Le fonds CIAM envisage de monter au capital d’Europcar
CIAM, qui détient 5,02% d’Europcar, envisage de renforcer sa présence au capital du loueur de véhicules et de proposer des candidats pour intégrer son conseil de surveillance, a déclaré Catherine Berjal, la présidente du fonds activiste, à l’agence Agefi-Dow Jones. Alors que le cours de Bourse d’Europcar s’inscrit à 4,5 euros lundi, le fonds estime que le groupe est actuellement sous-valorisé et que le titre vaut selon ses estimations entre 7 et 8 euros, a ajouté la responsable.
CIAM a augmenté sa participation au capital d’Europcar en novembre, profitant de la chute de son cours de Bourse consécutive à un avertissement sur les résultats de 2019. Au lendemain de l’alerte lancée le 23 octobre, l’action du loueur de véhicules avait abandonné 37,1% pour tomber aux environs de 3 euros, un plus bas historique. «L’action était clairement sous-évaluée et la faiblesse du cours de Bourse constituait une opportunité d’achat que nous avons saisie», commente Catherine Berjal.
«Actuellement, le titre Europcar vaut selon nous entre 7 et 8 euros, mais il vaudra bien plus lorsque le groupe aura achevé sa restructuration», anticipe Catherine Berjal. Convaincu du potentiel de redressement d’Europcar, CIAM envisage «de poursuivre ses achats d’actions sur le marché, en fonction des opportunités».
Le fonds activiste a également l’intention d’influer sur le mode de gestion de l’entreprise. «CIAM envisage de proposer une liste de candidats pour intégrer le conseil de surveillance d’Europcar.
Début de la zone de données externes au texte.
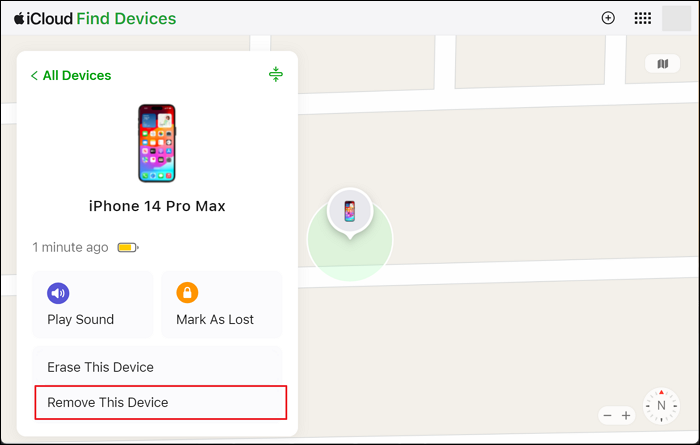
Task: Zoom in the map with plus button
Action: click(626, 416)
Ces candidats seront compétents dans les domaines où le groupe est en retard, comme le digital», a révélé Catherine Berjal.
Mais CIAM ne souhaite pas pour autant chambouler l’organigramme du groupe et fait pour l’instant confiance à Caroline Parot pour redresser les performances opérationnelles d’Europcar. «L’actuelle présidente du directoire mérite sa chance, elle a su diriger Europcar dans un contexte difficile sur le plan de l’activité et alors que le premier actionnaire du groupe, Eurazeo, surreprésenté au conseil de surveillance, a décidé de se retirer», souligne Catherine Berjal.
La société d’investissement Eurazeo a annoncé en novembre le lancement d’une revue stratégique de ses options concernant sa participation de 29,9% dans le capital d’Europcar. A l’issue de cette réflexion, Eurazeo pourrait envisager la cession de tout ou partie de sa participation.
Après avoir accompagné Europcar pendant 13 ans, Eurazeo estime que son désengagement «pourrait conduire à une revalorisation du titre».